- Born: Laura Leah Margolis October 19, 1903 Constantinople, Ottoman Empire (now Istanbul, Turkey)
- Died: September 9, 1997 (aged 93) Brookline, Massachusetts, United States
- Other names: Laura Margolis Jarblum
- Occupation: Social worker
- Movement: American Jewish Joint Distribution Committee

= Laura Margolis Jarblum =

First female overseas representative of the American Jewish Joint Distribution Committee

Laura Margolis Jarblum (1903–1997) was the first female overseas representative of the American Jewish Joint Distribution Committee (JDC) and the JDC's first female Country Director.

==Life==
Laura Leah Margolis was born October 19, 1903, in Constantinople (now Istanbul). Her father, Herman Margolis, was a halutz and agronomist and her mother Cecilia was the daughter of Dr. Solomon Schwartz, the personal physician to the Sultan of the Ottoman Empire. Herman Margolis moved to Dayton, Ohio in 1907 and Cecilia, Margolis and her younger brother, Otto, joined him in 1908, eventually settling in Cleveland, Ohio. Margolis received her Bachelor of Science from Ohio State University in 1926 and a professional degree in social work from the School of Applied Social Sciences at Western Reserve University in Cleveland in 1927. In the 1930s, Margolis worked for various Jewish social service organizations, including the Jewish Social Services in Cleveland, Jewish Social Service Association in New York City and the Jewish Welfare Society in Buffalo, NY.

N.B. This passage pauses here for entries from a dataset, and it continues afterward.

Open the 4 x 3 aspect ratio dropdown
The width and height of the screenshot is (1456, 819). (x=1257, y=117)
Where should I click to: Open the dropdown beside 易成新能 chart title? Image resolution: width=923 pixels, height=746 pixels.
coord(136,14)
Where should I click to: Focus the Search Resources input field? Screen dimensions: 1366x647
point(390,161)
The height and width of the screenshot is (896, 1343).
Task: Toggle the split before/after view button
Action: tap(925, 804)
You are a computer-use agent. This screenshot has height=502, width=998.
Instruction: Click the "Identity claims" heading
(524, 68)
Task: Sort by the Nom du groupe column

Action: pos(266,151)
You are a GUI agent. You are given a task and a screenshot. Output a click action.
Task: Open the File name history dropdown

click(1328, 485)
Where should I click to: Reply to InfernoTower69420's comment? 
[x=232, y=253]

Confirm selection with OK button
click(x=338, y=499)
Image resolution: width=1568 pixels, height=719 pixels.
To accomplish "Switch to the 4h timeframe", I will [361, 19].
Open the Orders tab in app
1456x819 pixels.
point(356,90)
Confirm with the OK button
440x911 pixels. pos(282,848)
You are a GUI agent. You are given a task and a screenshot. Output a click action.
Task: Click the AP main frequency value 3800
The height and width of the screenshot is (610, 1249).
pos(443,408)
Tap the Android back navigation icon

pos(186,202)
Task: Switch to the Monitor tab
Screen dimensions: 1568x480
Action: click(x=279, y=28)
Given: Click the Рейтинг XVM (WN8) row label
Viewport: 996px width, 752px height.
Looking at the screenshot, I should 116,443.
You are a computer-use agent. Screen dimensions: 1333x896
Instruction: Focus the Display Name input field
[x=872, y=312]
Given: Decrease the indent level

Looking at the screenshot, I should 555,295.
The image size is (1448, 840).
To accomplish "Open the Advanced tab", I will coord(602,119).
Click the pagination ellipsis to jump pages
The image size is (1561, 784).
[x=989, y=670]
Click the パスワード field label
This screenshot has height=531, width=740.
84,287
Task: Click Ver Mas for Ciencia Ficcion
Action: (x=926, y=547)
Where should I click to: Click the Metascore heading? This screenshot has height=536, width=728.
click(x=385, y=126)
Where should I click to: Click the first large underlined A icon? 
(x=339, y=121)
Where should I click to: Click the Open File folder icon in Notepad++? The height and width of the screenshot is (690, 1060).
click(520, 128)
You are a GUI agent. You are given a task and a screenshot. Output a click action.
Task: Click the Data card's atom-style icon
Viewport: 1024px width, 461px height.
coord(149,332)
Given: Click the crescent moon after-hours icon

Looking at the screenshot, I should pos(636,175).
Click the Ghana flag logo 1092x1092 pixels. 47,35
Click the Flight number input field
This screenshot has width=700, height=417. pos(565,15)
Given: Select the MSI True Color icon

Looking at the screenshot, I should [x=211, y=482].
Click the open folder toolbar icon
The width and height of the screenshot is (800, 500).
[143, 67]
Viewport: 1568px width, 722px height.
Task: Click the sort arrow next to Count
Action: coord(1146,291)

==Wartime career with the Joint Distribution Committee==
In January 1939, Margolis became the first female field agent of the American Jewish Joint Distribution Committee when Cecilia Razovsky of the National Refugee Service, an agency associated with the JDC, hired her to go to Cuba. In Cuba, she worked closely with American consular officials to help the approximately 5,000 refugees who had arrived from Europe, mostly Germany and Austria. When the MS St. Louis with its 900 passengers was approaching Havana harbor in May 1939, Margolis tried to find a port of entry in either Cuba, the United States or Canada, but the ship was forced to return to Europe.

In light of Margolis’ overall success in Cuba, officials from the United States State Department requested that the JDC send her to Shanghai in May 1941 in order to assist United States' consular officials. Of the approximately 20,000 Jewish refugees from Germany and Austria then in Shanghai, around 8,000 refugees received at least one meal each day from JDC soup kitchens. In the months before the December 1941 attack on Pearl Harbor and the Japanese occupation of Shanghai, Margolis modernized the soup kitchens, making them more efficient and better able to serve the refugee community. Margolis was interned as an enemy alien by the Japanese from February 1943 through September 1943, when she was released as part of a prisoner exchange. Even during her internment, she ensured that the soup kitchens remained open.

Margolis returned to the United States in December 1943, where she found out for the first time about the extent of the extermination of the Jews in Europe and the existence of the concentration camps. She insisted that she be sent to Europe, although JDC officials were hesitant to send a woman into an active war zone. She arrived in Lisbon in March 1944 and then traveled to Spain, where she was active in arranging a home for children smuggled over the Pyrenees Mountains from France. She then traveled to Sweden, where she organized sending relief supplies from Stockholm to Theresienstadt and Bergen-Belsen concentration camps. She traveled to liberated Belgium in January 1945, where she was the JDC representative in Belgium and where she first encountered concentration camp survivors returning from Germany and Eastern Europe. She worked with survivors, children's homes, homes for the aged, and aided Palestine Jewish Brigade members helping survivors travel through Belgium to Palestine. She also traveled to the Netherlands to aid the Dutch Jewish community, entering Amsterdam twenty-four hours after the Germans had left. She was decorated by the Belgian government for her work.

==Post-war career==
Margolis was sent to France in 1946 as the JDC's first female Country Director, where she helped rebuild the French Jewish community, including setting up children's homes, establishing vocational training programs, providing aid for the sick and elderly, and aided people working on illegal immigration to Palestine. In 1950, Margolis married Zionist leader Marc Jarblum (1887–1972). Jarblum was the editor of two Poale Zion Yiddish newspapers in Paris and was also active in the Resistance during World War II. The Jarblums immigrated to Israel in 1953 where Margolis served as the Director of Social Services for Malben, an organization set up in 1949 by the JDC as a system of services and organizations to care for elderly, chronically ill and handicapped immigrants to Israel. At the end of 1955 she was drafted by the Jewish Agency to work with new immigrants in the new development towns, where she remained until 1958, when she returned to Malben as Director for Special Projects, working with handicapped children and adults.

Marc Jarblum died in 1972. Laura Margolis remained at Malben until 1974, when she retired, after which she returned to the United States. Laura Margolis Jarblum died on September 9, 1997, at the home of her nephew, James A. Margolis, in Brookline, Massachusetts at the age of 93.